Slithering wires sprang to life – green dots of light in the dark, watching me hungry and wide-eyed. They crawled out of every corner of the room, stretching with slow and inviting movements, like animals in heat waking up to the smell of willing partners. The cables rose in the air like snakes and continued moving towards me, poking at my feet, sliding through my toes and scurrying around my crotch, smelling the blood in my belly, smelling the blue, smelling the change. I knew then that the cables were not just a biotechnological tool, but more like angels delivered to you and me by the grace of a benevolent digipharmacopornographic demiurge.

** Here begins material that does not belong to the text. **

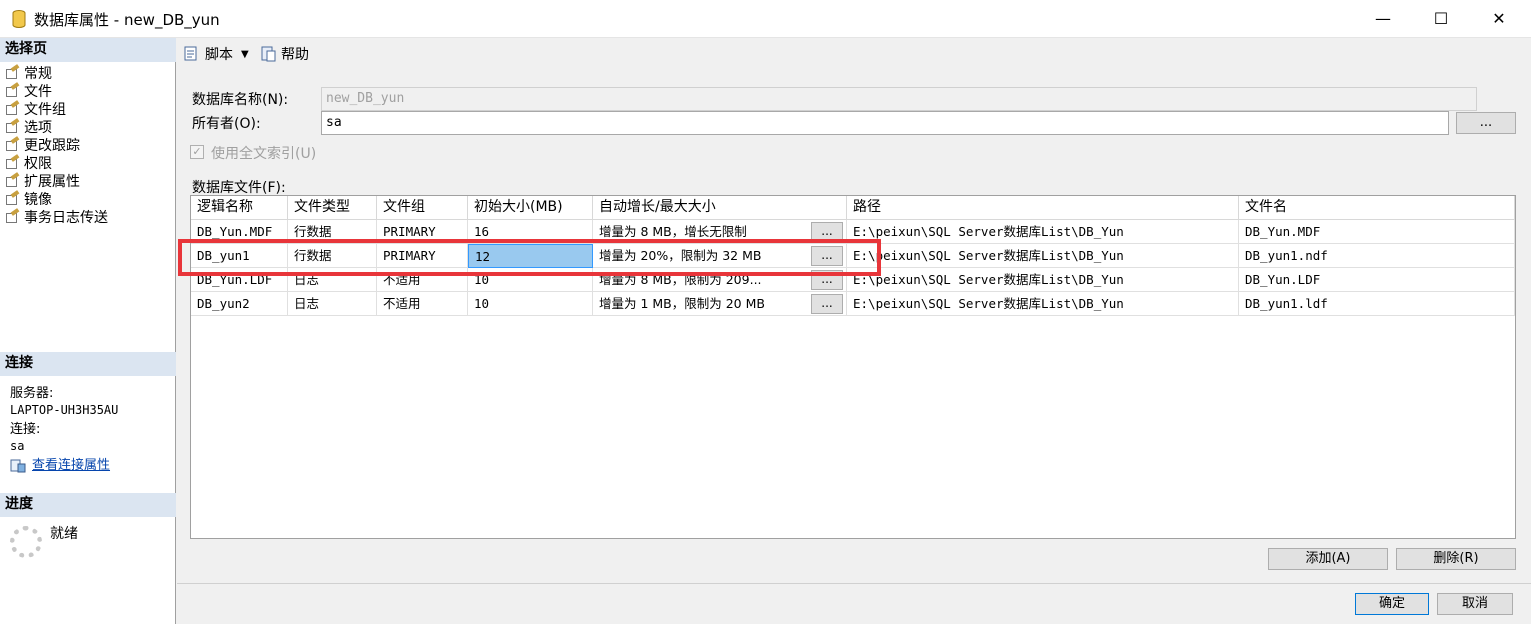  I want to click on dropdown-arrow-icon: ▼, so click(245, 54).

You would be forgiven to think that was the blood loss talking, my prettiest dove, but nothing could be further from the truth: I was at my most lucid, in my most wide awake state. Muscles all around my body were innervated by a cybernetic umbilical cord that started at the informational ether and penetrated my orifices and pores and soft pink spongy wounds. I was soon covered in the all-nurturing cables and wires that were about to bring you within this world again.

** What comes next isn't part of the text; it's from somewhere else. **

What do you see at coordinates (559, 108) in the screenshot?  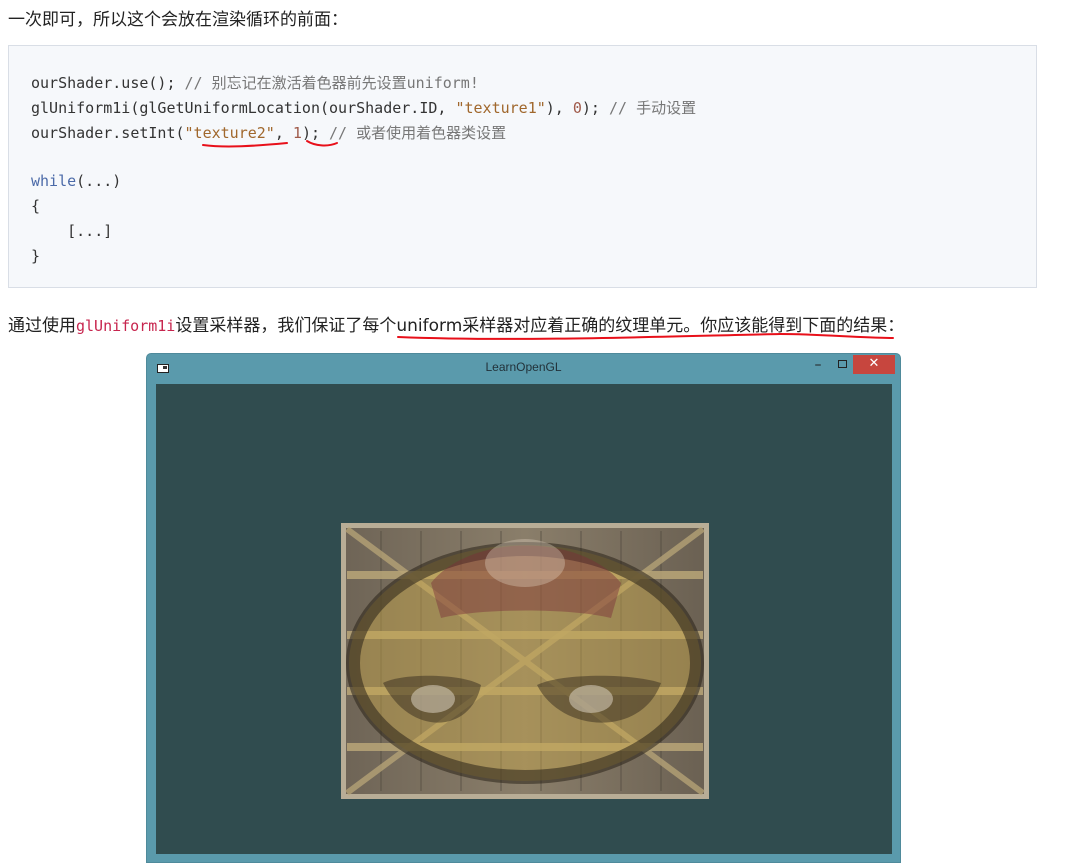 I see `code-text: ),` at bounding box center [559, 108].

Once I was almost completely submerged, the cables stopped moving. Ten, twenty, fifty green lights stared deep into my eyes, infused with a certain robotic dignity and grace. A voice echoed in that small, dark room that smelled of circuitry and sickly flesh: “Requesting permission to initiate final genetic rearrangement process.” I cried tears of joy as I yelled “yes!” at the top of my lungs. Without any delay, the cables entered my belly through the open wound, eating my intestines, stomach, bladder, prostate to carve a new space for a womb. I felt as it drained my blood and bones and deflated most of my body until I was a barely conscious husk of a man. My perception of time had evaporated and suddenly I was a thin bubble of overstretched and translucent skin almost as big as the room; I housed a pair of lungs, a mesh of cyber-organic wiring, blinking lights crowned by a desiccated head and, in the farthest recesses of my entrails, an embryo that would become you. I began to feel the stirrings of your renewed and not-yet-reborn self, my dove. I had lost control of my eyes – by then I was just a passive conscience and did not need nor want to move, I was afraid too hurt you – but I knew it was you. I imagined your tiny limbs, your coarse hair and would swear I could feel them grazing against my body-uterus whenever you involuntarily stirred in your yet-unconscious new self. I slept because you slept; I dreamt of you and was sure you dreamt of me.

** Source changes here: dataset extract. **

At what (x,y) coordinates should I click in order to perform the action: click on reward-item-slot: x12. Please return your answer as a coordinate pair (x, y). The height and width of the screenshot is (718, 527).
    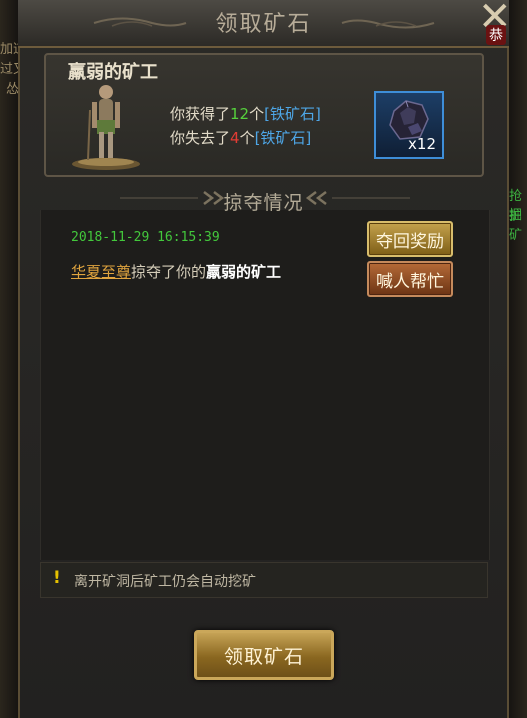
    Looking at the image, I should click on (409, 125).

A loud ringing stirred me awake and was followed by the same voice from moments or ages ago: “gestational period completed. Requesting permission for birthing protocol.” I voiced sounds I hoped were close to a positive reply. “Birthing protocol will drastically reduce life-support capabilities. We will be able to provide you with approximately ten seconds of consciousness after birth. Confirm permission to initialise birthing protocol?” My dove, I was exhausted, but, from the depths of what was left of my deformed body, I conjured up enough energy to say yes once again. The whisper came out of my parched lips and almost immediately after the cables detached my head from my spherical body. It deflated like a popped chewing gum bubble and revealed a mesh of plastic tubes and flesh-coloured tissues intertwined and sculpted in the shape of a flower bud. The bud opened and revealed the reborn you covered in brown mucus and black wiring. I wanted to cry, but my body had long been drained dry. My vision slowly faded away as I saw your perfect arachnid frame: your pear-shaped body, your six legs tightly folded against your idiosoma, the long fangs protruding from your mouthpart, the adorable shiny eyes on your sides. Just like I remembered you, but bigger, brighter, healthier. My dove, my prettiest, my softest little dove: I wished you a joyful life.